"Your Type" is a song recorded by Canadian singer Carly Rae Jepsen for her third studio album, Emotion (2015). She co-wrote the track with  Wayne Hector, Tavish Crowe, and its producers Rami Yacoub and Carl Falk. "Your Type" is a 1980s-inspired synth-pop song about unrequited love. Initially released to digital retailers August 14, 2015 as the fourth and final promotional single leading up to the album's release, it was re-issued as the third official single on November 9, 2015. An official remix package debuted December 11, 2015. An accompanying music video was released on November 3, 2015. The song received mostly positive feedback from the critics, but was not a chart success.

Composition
"Your Type" is a midtempo synth-pop and electropop love song influenced by 1980s music.
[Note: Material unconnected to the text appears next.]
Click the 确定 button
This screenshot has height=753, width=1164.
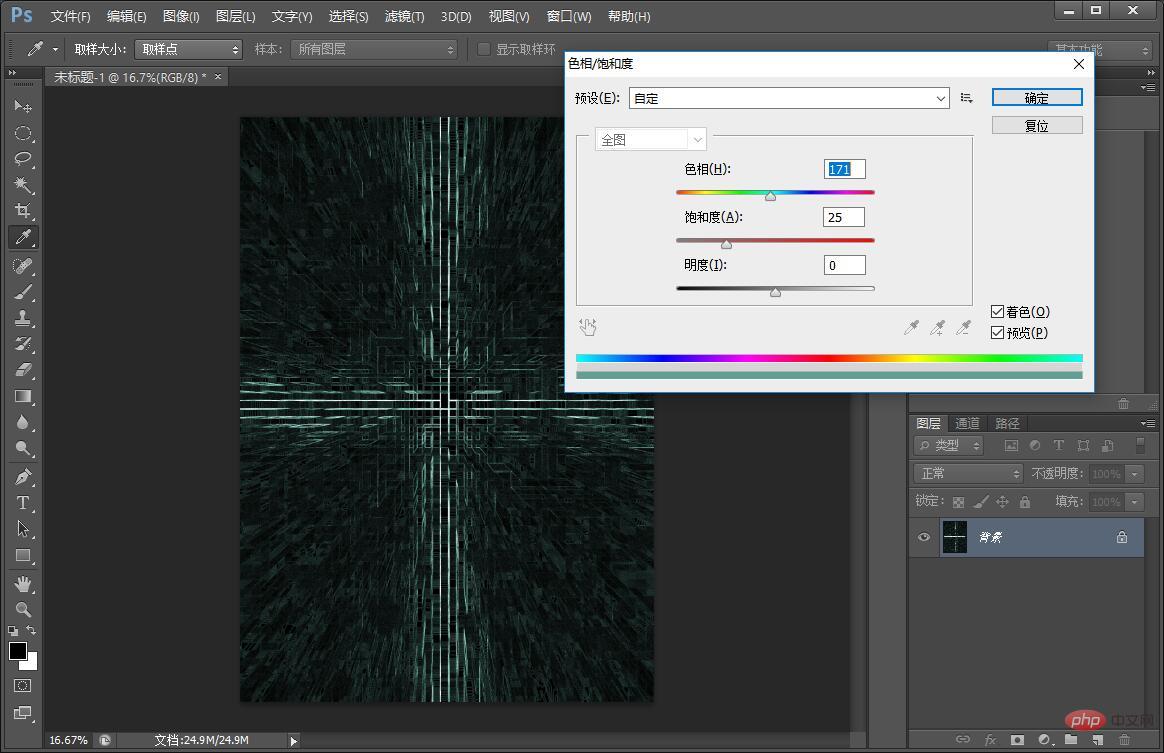click(x=1037, y=98)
The ballad finds Jepsen expressing her interest in pursuing a romantic relationship with someone despite her belief that she is not their "type" and explores the concept of unrequited love. During live performances, she revealed that the song was about a guy whom she fell for who she later finds out was gay, similar to what her single "Call Me Maybe"'s video was about.

Critical reception
"Your Type" received generally positive reviews.
Critics have compared the song's depiction of heartbreak and yearning to the similarly-themed "Dancing on My Own" by Robyn. Its production was further likened to that of the synthpop band Chvrches. In October 2022, Rachel Seo of Variety ranked it as Jepsen's sixth best song.

In reviewing for NPR, Ken Tucker highlighted "Your Type" as a clear example of Jepsen's "attempt to expand the notion of what disposable pop can sound like", further applauding its vulnerable narrative that transcends gender roles. Autostraddle's Abeni Jones christened the song as a "Moody Trans Girl Anthem".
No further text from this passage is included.